A lot has, however, been said about what an independent Scotland would look like. Evan Williams, in the last post on this blog, talked about the many different countries the SNP have claimed an independent Scotland could emulate ranging from Switzerland to Norway, and as I recall Salmond said something about the Saudi Arabia of renewables at some point.
At first I thought, fair enough, they won the election and so they can have their referendum and talk about it as much as they want. Discuss the question, sure, but can they really say with any real conviction what an independent Scotland would be? They have the right to ask the question, and it probably should have been asked a while ago, but surely that does not give them the right to design this independent state?
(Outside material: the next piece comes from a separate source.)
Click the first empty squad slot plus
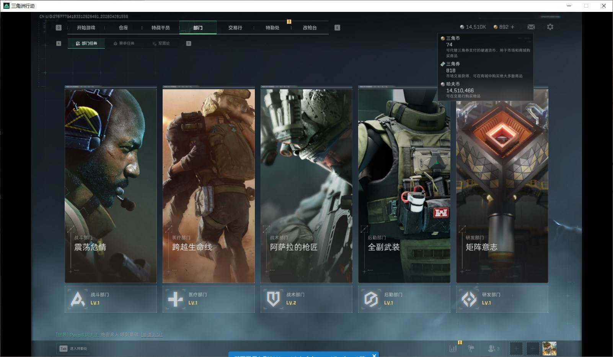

They, therefore, have no grounds to say an independent Scotland would look like anything at all. They have about as much right as me to make any kind of assertion (and who the hell am I, anyway?). Do we have a Parliament? A Senate? Anarcho-syndicalist communes? A Dictatorship? A state can look whatever way you want it to. We are not really discussing this though, and for me that’s a big problem. Are the Unionist camp going to stick their heads in the sand until independence happens and then, all of a sudden, it’s a scramble to design a state and no one knows what they want? Are the SNP going to role out platitude after platitude while painting a picture of some kind of Eden-like promised land? If so, both sides are playing a dangerous game.
We are in the fortunate position to know what democracy looks like. We aren’t East Timor, after all, and thanks to devolution we have a lot of institutions in place. So, we wouldn’t be starting from scratch. But, maybe that’s not what the Scottish people want. Well, what do they want then? Do we hold a referendum on that? Do we ask the nation what kind of a state they want to establish: Democratic, Republican, Socialist, or otherwise? I assume this is the kind of uncertainty the alleged ’business community’ is wary of.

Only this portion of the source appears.